Ariba, IBM Deal Shows Emerging Prominence of Cloud Ecosystem-Based Collaboration and Commerce

Updated: June 01, 2010

The organic model is also likely to repeat in ecosystems that allow buyers and sellers to align, and business processes between and among them to flourish. The business-to-business (B2B) commerce cloud is now being built. Recent acquisitions, like IBM's buy of Cast Iron and intent to buy Sterling Commerce, point up the "business garden" goals of Big Blue. Cast Iron allows the cultivation of hybrid clouds, clouds of clouds and rich services integration. Sterling brings EDI-based networks into the fold.

IBM clearly likes the idea of playing match-maker between traditional and new business models.

IBM clearly likes the idea of playing match-maker between traditional and new business models. And this cloud garden party effect aligns perfectly with IBM's tendency to avoid providing packaged business applications in favor of the platforms, middleware, process enablement and collaboration capabilities that support others' discrete applications.

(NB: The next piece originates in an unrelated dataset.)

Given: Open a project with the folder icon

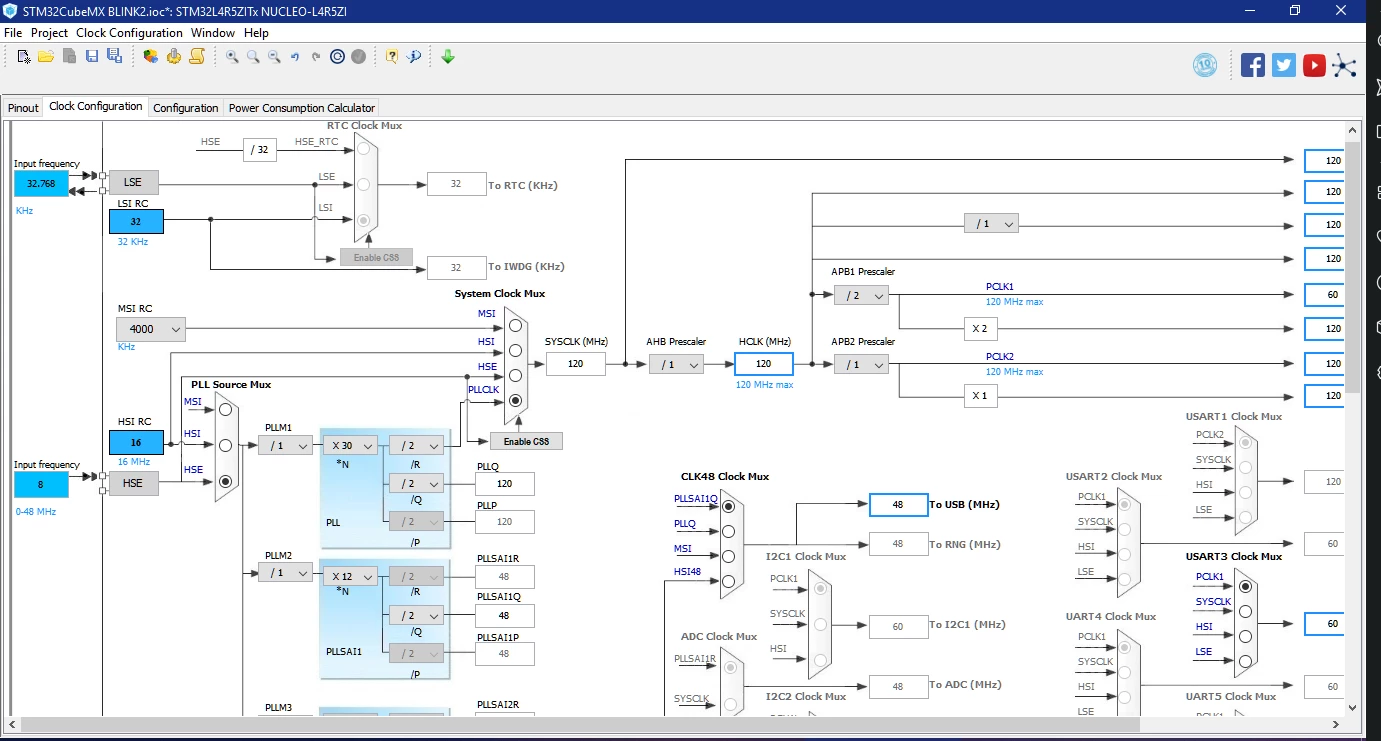Looking at the screenshot, I should click(x=46, y=57).
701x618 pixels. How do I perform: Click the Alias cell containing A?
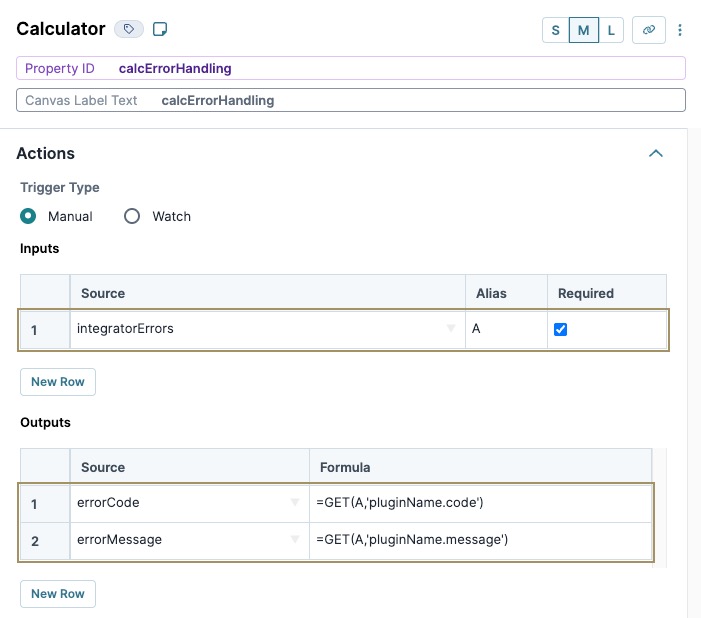pyautogui.click(x=506, y=329)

Last week's announcement then of a cloud collaboration partnership between IBM and Ariba furthers the emerging prominence of cloud commerce ecosystems. To encourage more ecommerce, the IBM-Ariba deal matches B2B buyers and sellers via LotusLive collaboration and social networking services, all through cloud delivery models.

Conference capstone


The announcement came as a capstone to the Ariba Live 2010 conference in Orlando. [Disclosure: Ariba is a sponsor of BriefingsDirect podcasts.] I had fun at the conference spouting off on cloud benefits, and tweeting up some of the mainstage events under #AribaLive.

Ariba plans to integrate its Ariba Commerce Cloud with IBM LotusLive to help buyers and sellers communicate and share information more fluidly and effectively, leading to faster, more confident business decisions, the companies said. Ariba plans to integrate IBM's LotusLive with Ariba Discovery, a web-based service that helps buyers and sellers find each other quickly and automatically helps match buyers' requirements to seller capabilities.

Both Ariba and IBM are recognizing the power and huge opportunity of being at the center of cloud-based commerce. And being at the center means allowing the participants to do the actual driving, to enable the community to seek and find natural partners via social interactions. We're likely to see the equivalent of app stores and social networks well up for B2B commerce, scaling both down and up, in the coming months and years.

What's now good for consumer commerce is soon to be good for the business side of the equation. It's simply the most efficient.

"The successful combination of LotusLive and the Ariba Commerce Cloud will provide such a matchmaking comfort zone in which networks of partners, suppliers and customers can easily work together across company boundaries to help do their jobs more efficiently and cost-effectively, and perhaps even develop lasting relationships," said Sean Poulley, Vice President, IBM Cloud Collaboration, in a release.